I'm also pretty sure you need to pull the header, it sticks out quite a bit and is just fragile enought that it could be bent up if you aren't careful. Not to mention it's pretty easy to get off, so I didn't even give it a second thought. You can try...but don't say we didn't tell you :D

DavidM
09-02-2010, 04:32 PM
The header is one-of-a-kind so I don't want to fubar it. It's likely the most valuable part of the car considering everybody wants to see it. :) I'll have to lock it up after I take it off.

I've got some scrap steel pieces lying around so maybe I just drill some holes in a piece and bolt it to the block. Think I'm going to use a piece of nylon strap to lift it instead of the chains. I don't want to mess up the seat belts as I'm going to see if I can sell them because they're the fancy auto moving ones.

Stopped by the shop today and the cage is looking good. Did a final seat fitting. Should be ready to pick up tomorrow. Then the fun begins.

David

orion
09-03-2010, 08:14 AM
I typically pull motors with the transmission still in the car.

As mentioned above, lifting it a little, THEN unbolting the motor mounts...THEN removing the motor mount brackets...makes it easier to move things around.

And use a leveler..save yourself the headaches of trying to lift it "static". They are $40 for a decent one, from even Advanced Auto Parts.

I bolt the leveler to the head...front pass. side, rear drivers side. Use extra, longer bolts...with washers, to bolt the leveler on. Mine came with decent "L" brackets, so I used those.

I pull the header, but leave everyhting else on.

Good luck, have fun!

- Brian

CRallo
09-03-2010, 02:26 PM
by lift, I meant car lift, but your response did answer the question... We were lucky enough to be able to do this one at my work :)

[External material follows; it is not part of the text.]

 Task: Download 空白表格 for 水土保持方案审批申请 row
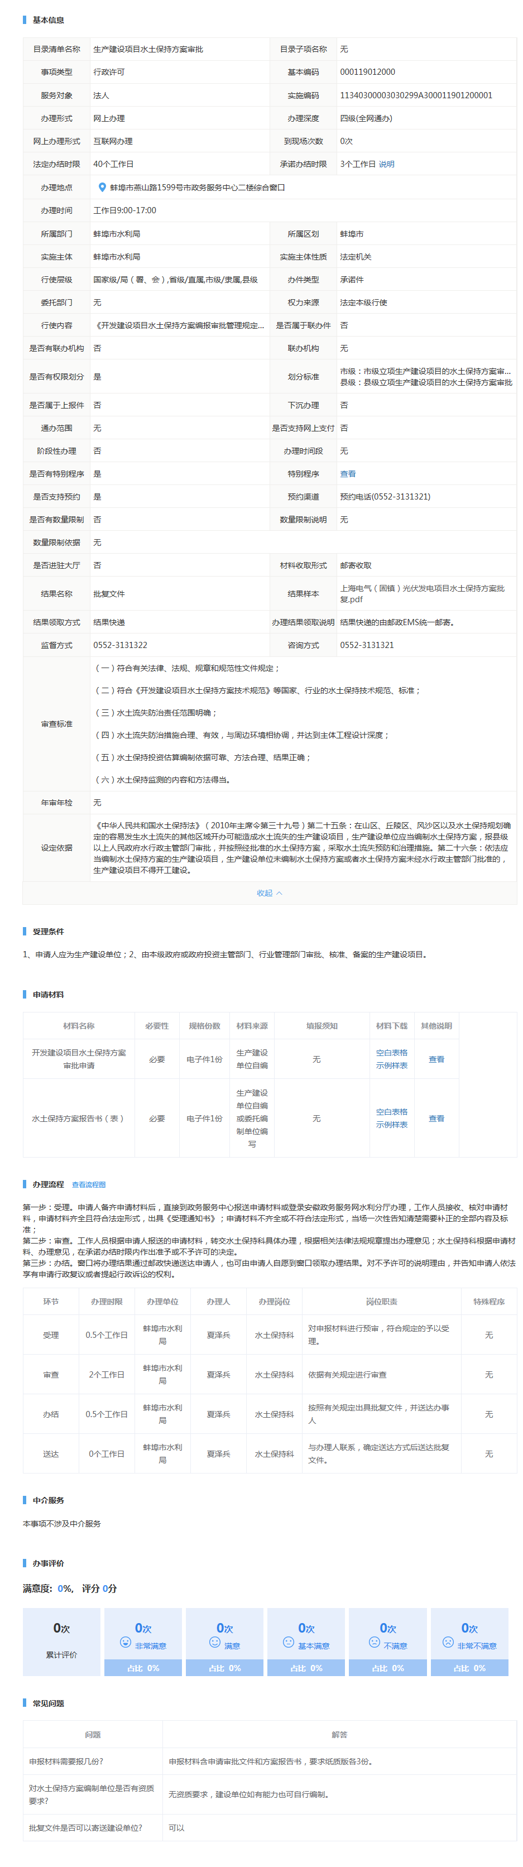click(x=391, y=1052)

industrial cart, it will roll easily with +500 lbs on it!
http://i186.photobucket.com/albums/x140/BlackFireZ28/utf-8BSU1HMDAyNzEuanBn.jpg

http://i186.photobucket.com/albums/x140/BlackFireZ28/utf-8BSU1HMDAyNjkuanBn.jpg

http://i186.photobucket.com/albums/x140/BlackFireZ28/utf-8BSU1HMDAyNzAuanBn.jpg

As far as what to hook to... I've done this stuff enough I don't really think about it, couldn't even tell you what we used when we did it the old school way...

djsilver
09-03-2010, 08:21 PM
You can pull the engine/transmission together but it's a LOT easier if you remove the shifter. I pulled mine with the stock intake/exhaust manifold and everything else still attached. I only drained water/oil/power/steering fluid and unbolted the a/c compressor and dropped it. You will have to jack the front of the car up a bit and remove the hood; and remember to drain the transmission ;-)

I recently helped a buddy remove a Mustang motor from the bottom and it was surprisingly easy (once we got that last hidden subframe bolt out!)